# [What to produce]
After locating the line that contains "1368x711 pixels. At", output that line and each one following it, exactly, to the end of the entries. No pictures.

# [Exercise data]
== == ==

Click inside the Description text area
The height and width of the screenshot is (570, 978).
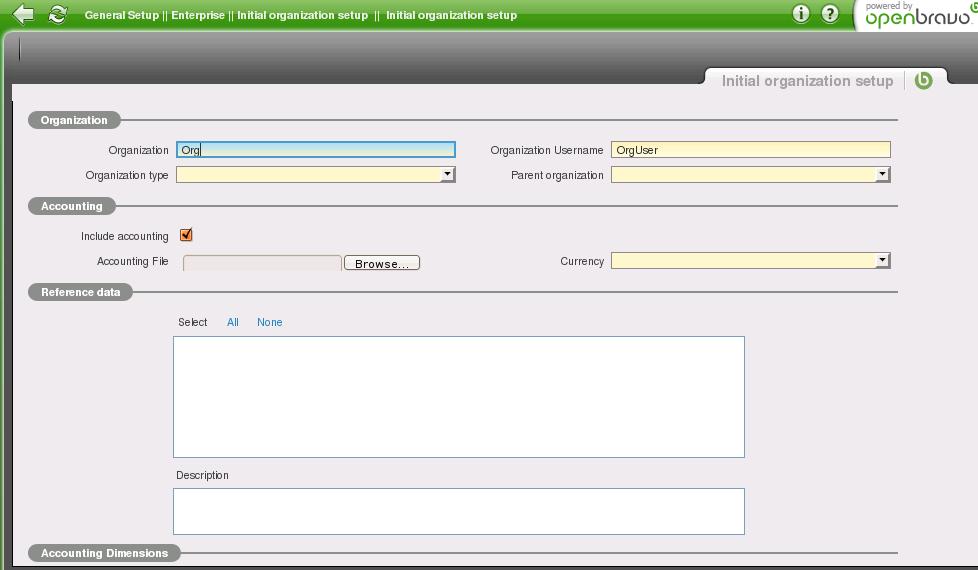pos(458,511)
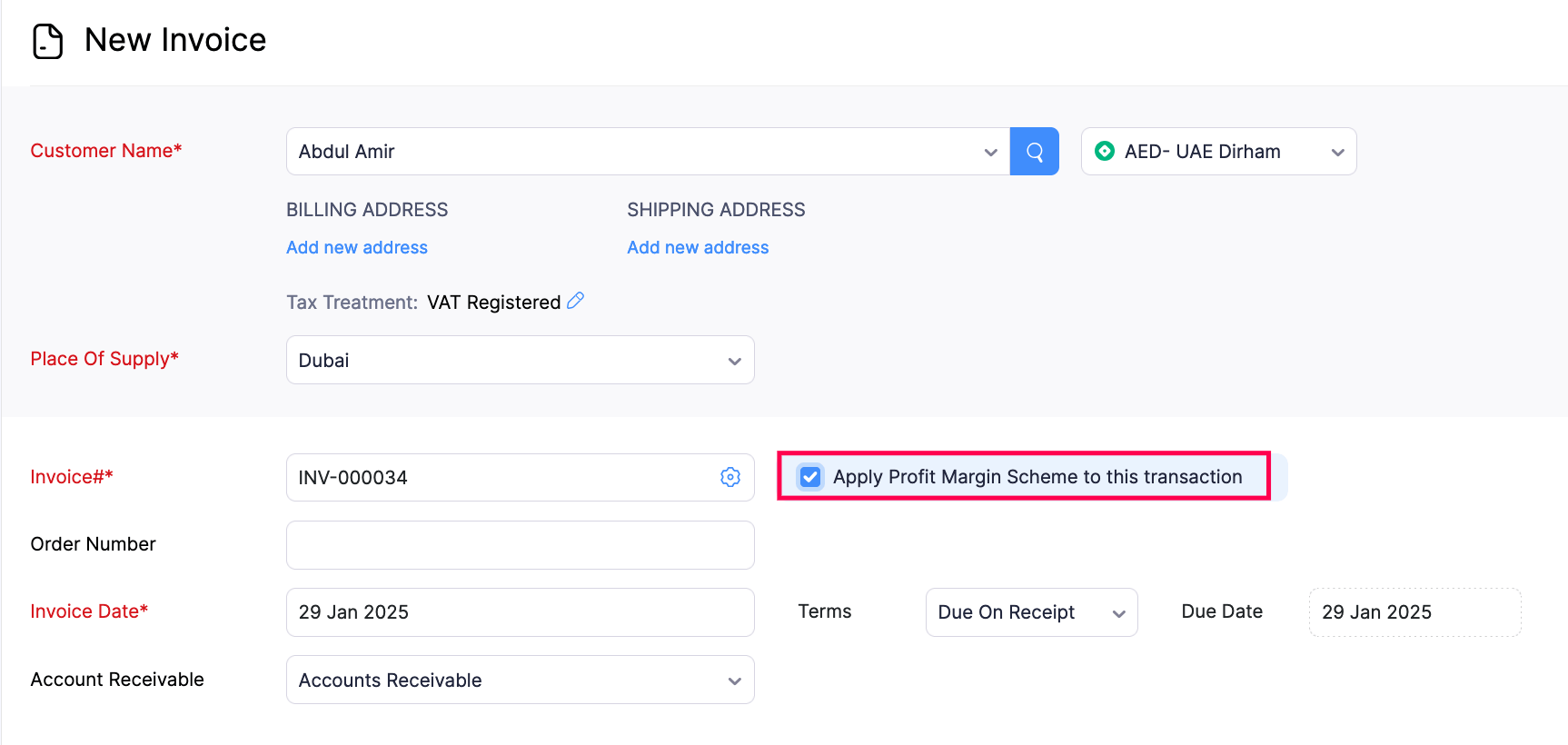Focus the empty Order Number field
Viewport: 1568px width, 745px height.
point(520,545)
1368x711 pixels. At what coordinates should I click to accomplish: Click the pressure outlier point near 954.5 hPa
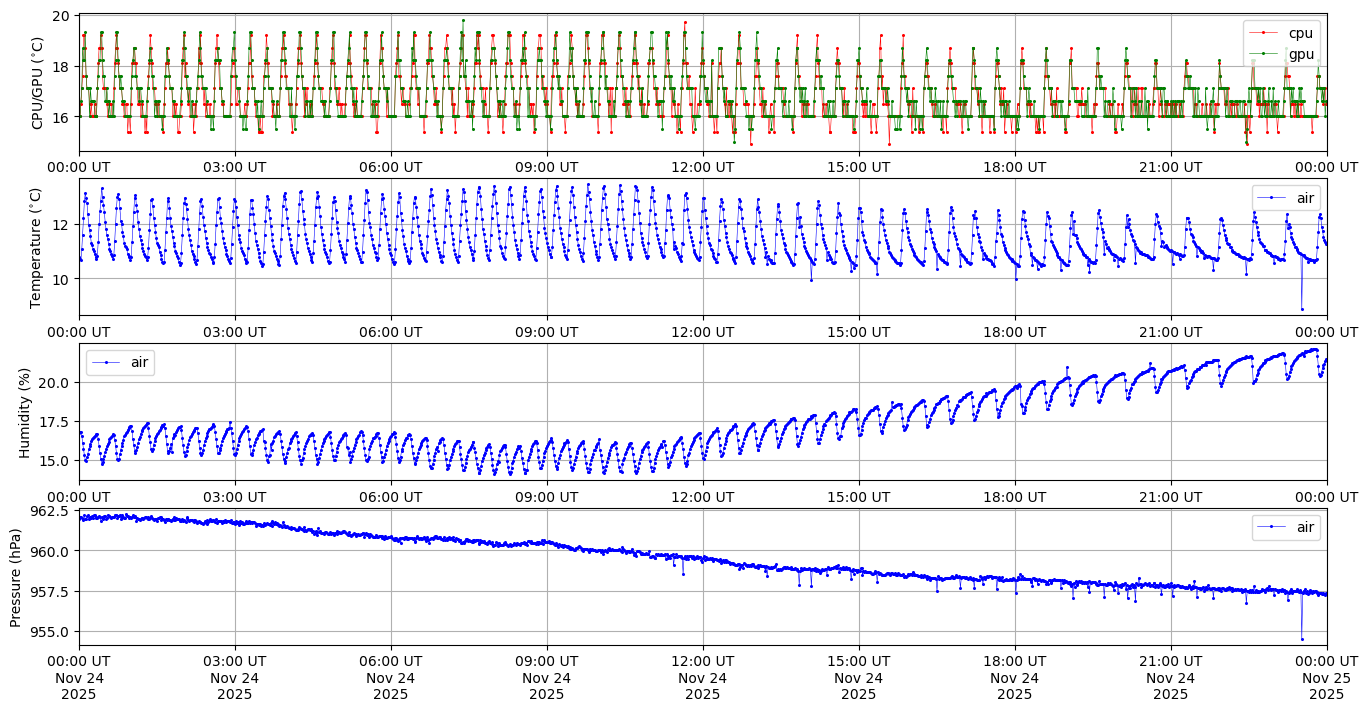click(1302, 639)
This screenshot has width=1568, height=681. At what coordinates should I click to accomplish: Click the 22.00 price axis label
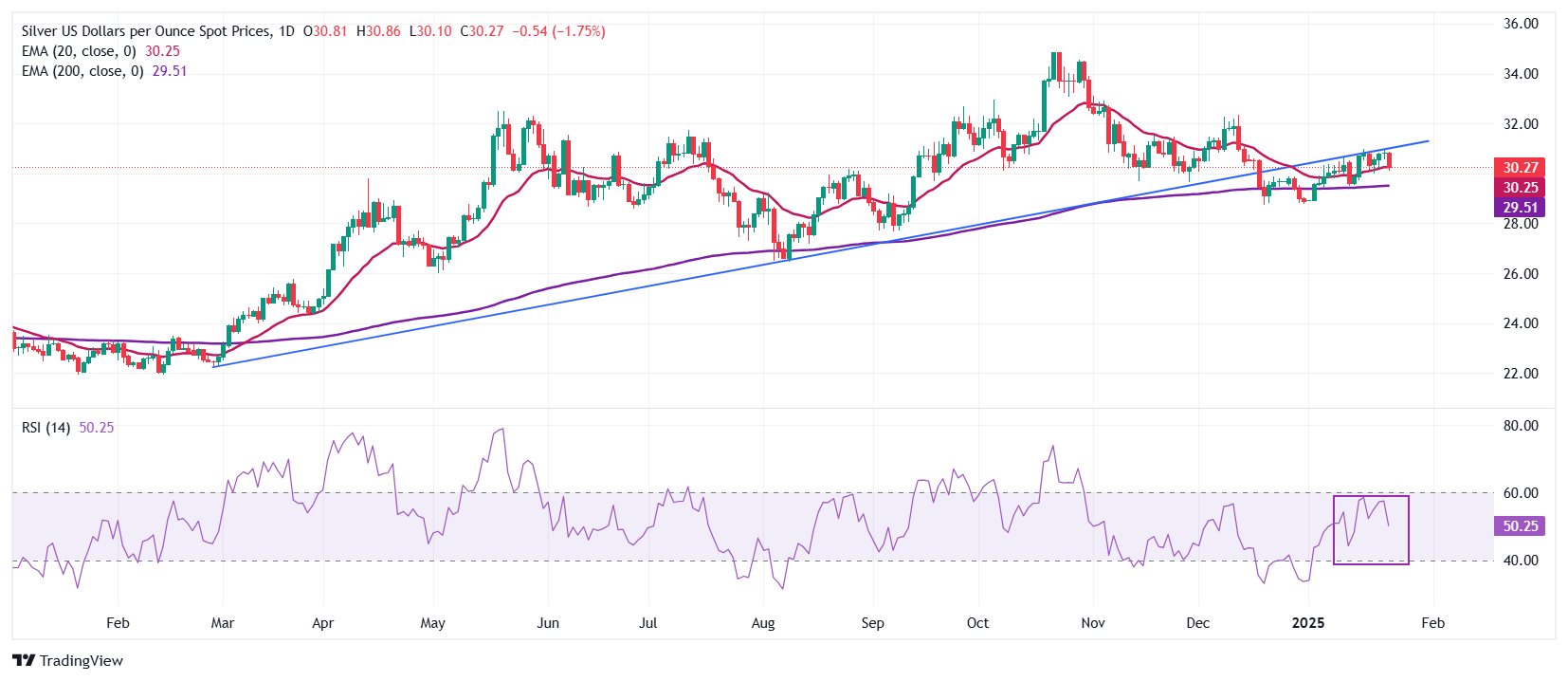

== == ==

# [Response to this exercise]
1368x711 pixels. At what coordinates should I click to accomplish: Click the pressure outlier point near 954.5 hPa
click(1302, 639)
This screenshot has width=1568, height=681. At what coordinates should I click to accomplish: Click the 22.00 price axis label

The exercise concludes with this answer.